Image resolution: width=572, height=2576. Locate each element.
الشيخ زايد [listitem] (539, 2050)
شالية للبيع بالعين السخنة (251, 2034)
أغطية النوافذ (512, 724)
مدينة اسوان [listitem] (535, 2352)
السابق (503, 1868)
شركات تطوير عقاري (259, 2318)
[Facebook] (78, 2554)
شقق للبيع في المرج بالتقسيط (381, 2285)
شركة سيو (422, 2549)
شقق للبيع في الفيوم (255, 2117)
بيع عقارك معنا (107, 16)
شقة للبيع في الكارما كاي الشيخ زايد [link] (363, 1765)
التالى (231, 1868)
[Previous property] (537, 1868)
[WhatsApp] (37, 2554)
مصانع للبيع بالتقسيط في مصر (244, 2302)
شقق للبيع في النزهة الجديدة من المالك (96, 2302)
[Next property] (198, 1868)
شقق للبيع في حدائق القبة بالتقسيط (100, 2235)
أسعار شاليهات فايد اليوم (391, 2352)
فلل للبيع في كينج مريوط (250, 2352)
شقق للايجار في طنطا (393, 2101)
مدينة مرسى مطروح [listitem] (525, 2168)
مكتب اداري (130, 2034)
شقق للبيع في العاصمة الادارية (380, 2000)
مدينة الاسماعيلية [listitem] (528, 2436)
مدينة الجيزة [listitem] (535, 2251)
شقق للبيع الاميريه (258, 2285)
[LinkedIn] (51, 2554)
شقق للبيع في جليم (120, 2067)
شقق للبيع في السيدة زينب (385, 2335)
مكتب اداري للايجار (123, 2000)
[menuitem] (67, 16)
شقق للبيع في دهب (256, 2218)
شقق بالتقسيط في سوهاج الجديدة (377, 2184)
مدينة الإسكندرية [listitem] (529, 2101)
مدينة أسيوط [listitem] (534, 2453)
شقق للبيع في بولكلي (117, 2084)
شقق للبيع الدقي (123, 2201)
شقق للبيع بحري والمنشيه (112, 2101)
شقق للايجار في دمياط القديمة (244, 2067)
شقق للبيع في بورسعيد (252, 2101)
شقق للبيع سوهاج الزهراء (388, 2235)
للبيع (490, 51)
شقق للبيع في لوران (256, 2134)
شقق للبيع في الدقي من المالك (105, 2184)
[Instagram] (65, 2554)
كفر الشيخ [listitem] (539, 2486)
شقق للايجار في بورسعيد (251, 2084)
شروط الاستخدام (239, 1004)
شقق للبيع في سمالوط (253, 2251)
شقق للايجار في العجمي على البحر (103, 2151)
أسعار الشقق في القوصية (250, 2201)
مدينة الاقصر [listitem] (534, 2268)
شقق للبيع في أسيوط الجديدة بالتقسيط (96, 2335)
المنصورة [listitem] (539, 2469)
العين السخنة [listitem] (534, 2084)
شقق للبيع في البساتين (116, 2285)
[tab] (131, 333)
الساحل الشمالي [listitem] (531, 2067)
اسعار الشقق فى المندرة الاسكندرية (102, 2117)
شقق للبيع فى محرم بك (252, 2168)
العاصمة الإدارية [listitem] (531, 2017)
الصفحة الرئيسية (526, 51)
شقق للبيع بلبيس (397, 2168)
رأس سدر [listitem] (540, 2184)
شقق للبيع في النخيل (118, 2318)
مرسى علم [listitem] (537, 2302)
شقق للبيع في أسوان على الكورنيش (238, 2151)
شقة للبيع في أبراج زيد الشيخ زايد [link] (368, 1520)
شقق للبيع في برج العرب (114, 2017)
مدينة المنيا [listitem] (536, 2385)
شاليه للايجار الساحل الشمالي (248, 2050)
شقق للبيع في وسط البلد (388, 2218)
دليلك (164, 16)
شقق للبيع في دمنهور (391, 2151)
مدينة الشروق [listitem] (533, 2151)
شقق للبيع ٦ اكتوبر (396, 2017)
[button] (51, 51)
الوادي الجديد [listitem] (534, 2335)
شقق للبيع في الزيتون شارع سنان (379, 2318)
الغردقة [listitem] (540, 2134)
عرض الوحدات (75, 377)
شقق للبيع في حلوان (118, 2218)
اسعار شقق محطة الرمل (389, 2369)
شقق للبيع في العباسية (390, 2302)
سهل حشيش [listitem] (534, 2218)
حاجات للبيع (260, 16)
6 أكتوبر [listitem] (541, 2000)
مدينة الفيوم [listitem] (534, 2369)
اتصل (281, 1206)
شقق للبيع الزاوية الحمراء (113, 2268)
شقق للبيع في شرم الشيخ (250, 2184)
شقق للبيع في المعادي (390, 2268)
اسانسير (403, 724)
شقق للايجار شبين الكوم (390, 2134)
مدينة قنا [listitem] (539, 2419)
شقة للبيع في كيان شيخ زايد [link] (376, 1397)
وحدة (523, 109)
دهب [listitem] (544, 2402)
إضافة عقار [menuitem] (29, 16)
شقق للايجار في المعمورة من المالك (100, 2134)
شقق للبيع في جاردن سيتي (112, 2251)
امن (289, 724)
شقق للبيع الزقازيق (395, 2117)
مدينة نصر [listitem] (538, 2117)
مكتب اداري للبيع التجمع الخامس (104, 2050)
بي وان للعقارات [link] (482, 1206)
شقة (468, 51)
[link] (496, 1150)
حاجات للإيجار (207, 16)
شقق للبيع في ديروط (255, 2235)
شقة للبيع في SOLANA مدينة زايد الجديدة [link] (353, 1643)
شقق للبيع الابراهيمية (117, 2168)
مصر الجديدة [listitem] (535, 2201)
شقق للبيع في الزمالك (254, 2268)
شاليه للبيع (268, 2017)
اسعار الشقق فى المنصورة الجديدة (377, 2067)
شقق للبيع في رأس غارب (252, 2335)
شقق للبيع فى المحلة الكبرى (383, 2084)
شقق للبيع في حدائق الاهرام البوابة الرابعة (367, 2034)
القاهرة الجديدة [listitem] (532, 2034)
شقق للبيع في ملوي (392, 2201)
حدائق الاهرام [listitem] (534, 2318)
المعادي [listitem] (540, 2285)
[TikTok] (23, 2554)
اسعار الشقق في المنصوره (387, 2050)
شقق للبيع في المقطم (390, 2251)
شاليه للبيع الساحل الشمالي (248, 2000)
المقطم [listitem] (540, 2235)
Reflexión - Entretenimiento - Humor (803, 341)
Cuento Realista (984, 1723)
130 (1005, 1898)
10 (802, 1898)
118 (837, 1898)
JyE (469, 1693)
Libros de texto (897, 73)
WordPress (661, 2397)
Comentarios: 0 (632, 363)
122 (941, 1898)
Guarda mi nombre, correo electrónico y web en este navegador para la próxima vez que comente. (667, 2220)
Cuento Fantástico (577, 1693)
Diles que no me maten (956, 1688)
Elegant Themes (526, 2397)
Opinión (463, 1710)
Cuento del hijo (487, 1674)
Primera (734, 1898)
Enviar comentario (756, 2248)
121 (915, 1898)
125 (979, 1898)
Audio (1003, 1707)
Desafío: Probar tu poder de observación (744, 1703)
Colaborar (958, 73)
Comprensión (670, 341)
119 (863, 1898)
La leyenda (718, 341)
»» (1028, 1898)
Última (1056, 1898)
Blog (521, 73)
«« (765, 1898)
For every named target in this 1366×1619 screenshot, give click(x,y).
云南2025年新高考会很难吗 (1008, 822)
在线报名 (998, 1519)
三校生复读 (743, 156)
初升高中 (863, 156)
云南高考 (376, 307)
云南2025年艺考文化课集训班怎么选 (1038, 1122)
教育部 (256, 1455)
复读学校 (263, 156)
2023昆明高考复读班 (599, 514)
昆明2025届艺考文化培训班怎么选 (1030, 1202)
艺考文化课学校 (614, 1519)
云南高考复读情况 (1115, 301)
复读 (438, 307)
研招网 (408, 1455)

== == ==

Exercise details
The full set of entries should be transcribed exactly.

Your solution
Image resolution: width=572, height=2576. Locate each element.
الشيخ زايد [listitem] (539, 2050)
شالية للبيع بالعين السخنة (251, 2034)
أغطية النوافذ (512, 724)
مدينة اسوان [listitem] (535, 2352)
السابق (503, 1868)
شركات تطوير عقاري (259, 2318)
[Facebook] (78, 2554)
شقق للبيع في المرج بالتقسيط (381, 2285)
شركة سيو (422, 2549)
شقق للبيع في الفيوم (255, 2117)
بيع عقارك معنا (107, 16)
شقة للبيع في الكارما كاي الشيخ زايد [link] (363, 1765)
التالى (231, 1868)
[Previous property] (537, 1868)
[WhatsApp] (37, 2554)
مصانع للبيع بالتقسيط في مصر (244, 2302)
شقق للبيع في النزهة الجديدة من المالك (96, 2302)
[Next property] (198, 1868)
شقق للبيع في حدائق القبة بالتقسيط (100, 2235)
أسعار شاليهات فايد اليوم (391, 2352)
فلل للبيع في كينج مريوط (250, 2352)
شقق للايجار في طنطا (393, 2101)
مدينة مرسى مطروح [listitem] (525, 2168)
مكتب اداري (130, 2034)
شقق للبيع في العاصمة الادارية (380, 2000)
مدينة الاسماعيلية [listitem] (528, 2436)
مدينة الجيزة [listitem] (535, 2251)
شقق للبيع الاميريه (258, 2285)
[LinkedIn] (51, 2554)
شقق للبيع في جليم (120, 2067)
شقق للبيع في السيدة زينب (385, 2335)
مكتب اداري للايجار (123, 2000)
[menuitem] (67, 16)
شقق للبيع في دهب (256, 2218)
شقق بالتقسيط في سوهاج الجديدة (377, 2184)
مدينة الإسكندرية [listitem] (529, 2101)
مدينة أسيوط [listitem] (534, 2453)
شقق للبيع في بولكلي (117, 2084)
شقق للبيع الدقي (123, 2201)
شقق للبيع بحري والمنشيه (112, 2101)
شقق للايجار في دمياط القديمة (244, 2067)
شقق للبيع في بورسعيد (252, 2101)
شقق للبيع سوهاج الزهراء (388, 2235)
للبيع (490, 51)
شقق للبيع في لوران (256, 2134)
شقق للبيع في الدقي من المالك (105, 2184)
[Instagram] (65, 2554)
كفر الشيخ [listitem] (539, 2486)
شقق للايجار في بورسعيد (251, 2084)
شروط الاستخدام (239, 1004)
شقق للبيع في سمالوط (253, 2251)
شقق للايجار في العجمي على البحر (103, 2151)
أسعار الشقق في القوصية (250, 2201)
مدينة الاقصر [listitem] (534, 2268)
شقق للبيع في أسيوط الجديدة بالتقسيط (96, 2335)
المنصورة [listitem] (539, 2469)
العين السخنة [listitem] (534, 2084)
شقق للبيع في البساتين (116, 2285)
[tab] (131, 333)
الساحل الشمالي [listitem] (531, 2067)
اسعار الشقق فى المندرة الاسكندرية (102, 2117)
شقق للبيع فى محرم بك (252, 2168)
العاصمة الإدارية [listitem] (531, 2017)
الصفحة الرئيسية (526, 51)
شقق للبيع بلبيس (397, 2168)
رأس سدر [listitem] (540, 2184)
شقق للبيع في النخيل (118, 2318)
مرسى علم [listitem] (537, 2302)
شقق للبيع في أسوان على الكورنيش (238, 2151)
شقة للبيع في أبراج زيد الشيخ زايد [link] (368, 1520)
شقق للبيع في برج العرب (114, 2017)
مدينة المنيا [listitem] (536, 2385)
شاليه للايجار الساحل الشمالي (248, 2050)
شقق للبيع في وسط البلد (388, 2218)
دليلك (164, 16)
شقق للبيع في دمنهور (391, 2151)
مدينة الشروق [listitem] (533, 2151)
شقق للبيع ٦ اكتوبر (396, 2017)
[button] (51, 51)
الوادي الجديد [listitem] (534, 2335)
شقق للبيع في الزيتون شارع سنان (379, 2318)
الغردقة [listitem] (540, 2134)
عرض الوحدات (75, 377)
شقق للبيع في حلوان (118, 2218)
اسعار شقق محطة الرمل (389, 2369)
شقق للبيع في العباسية (390, 2302)
سهل حشيش [listitem] (534, 2218)
حاجات للبيع (260, 16)
6 أكتوبر [listitem] (541, 2000)
مدينة الفيوم [listitem] (534, 2369)
اتصل (281, 1206)
شقق للبيع الزاوية الحمراء (113, 2268)
شقق للبيع في شرم الشيخ (250, 2184)
شقق للبيع في المعادي (390, 2268)
اسانسير (403, 724)
شقق للايجار شبين الكوم (390, 2134)
مدينة قنا [listitem] (539, 2419)
شقة للبيع في كيان شيخ زايد [link] (376, 1397)
وحدة (523, 109)
دهب [listitem] (544, 2402)
إضافة عقار [menuitem] (29, 16)
شقق للايجار في المعمورة من المالك (100, 2134)
شقق للبيع في جاردن سيتي (112, 2251)
امن (289, 724)
شقق للبيع الزقازيق (395, 2117)
مدينة نصر [listitem] (538, 2117)
مكتب اداري للبيع التجمع الخامس (104, 2050)
بي وان للعقارات [link] (482, 1206)
شقة (468, 51)
[link] (496, 1150)
حاجات للإيجار (207, 16)
شقق للبيع في ديروط (255, 2235)
شقة للبيع في SOLANA مدينة زايد الجديدة [link] (353, 1643)
شقق للبيع الابراهيمية (117, 2168)
مصر الجديدة [listitem] (535, 2201)
شقق للبيع في الزمالك (254, 2268)
شاليه للبيع (268, 2017)
اسعار الشقق فى المنصورة الجديدة (377, 2067)
شقق للبيع في رأس غارب (252, 2335)
شقق للبيع فى المحلة الكبرى (383, 2084)
شقق للبيع في حدائق الاهرام البوابة الرابعة (367, 2034)
القاهرة الجديدة [listitem] (532, 2034)
شقق للبيع في ملوي (392, 2201)
حدائق الاهرام [listitem] (534, 2318)
المعادي [listitem] (540, 2285)
[TikTok] (23, 2554)
اسعار الشقق في المنصوره (387, 2050)
شقق للبيع في المقطم (390, 2251)
شاليه للبيع الساحل الشمالي (248, 2000)
المقطم [listitem] (540, 2235)
Reflexión - Entretenimiento - Humor (803, 341)
Cuento Realista (984, 1723)
130 (1005, 1898)
10 (802, 1898)
118 (837, 1898)
JyE (469, 1693)
Libros de texto (897, 73)
WordPress (661, 2397)
Comentarios: 0 (632, 363)
122 (941, 1898)
Guarda mi nombre, correo electrónico y web en este navegador para la próxima vez que comente. (667, 2220)
Cuento Fantástico (577, 1693)
Diles que no me maten (956, 1688)
Elegant Themes (526, 2397)
Opinión (463, 1710)
Cuento del hijo (487, 1674)
Primera (734, 1898)
Enviar comentario (756, 2248)
121 (915, 1898)
125 (979, 1898)
Audio (1003, 1707)
Desafío: Probar tu poder de observación (744, 1703)
Colaborar (958, 73)
Comprensión (670, 341)
119 (863, 1898)
La leyenda (718, 341)
»» (1028, 1898)
Última (1056, 1898)
Blog (521, 73)
«« (765, 1898)
For every named target in this 1366×1619 screenshot, give click(x,y).
云南2025年新高考会很难吗 (1008, 822)
在线报名 (998, 1519)
三校生复读 (743, 156)
初升高中 (863, 156)
云南高考 (376, 307)
云南2025年艺考文化课集训班怎么选 (1038, 1122)
教育部 (256, 1455)
复读学校 (263, 156)
2023昆明高考复读班 (599, 514)
昆明2025届艺考文化培训班怎么选 (1030, 1202)
艺考文化课学校 (614, 1519)
云南高考复读情况 (1115, 301)
复读 (438, 307)
研招网 (408, 1455)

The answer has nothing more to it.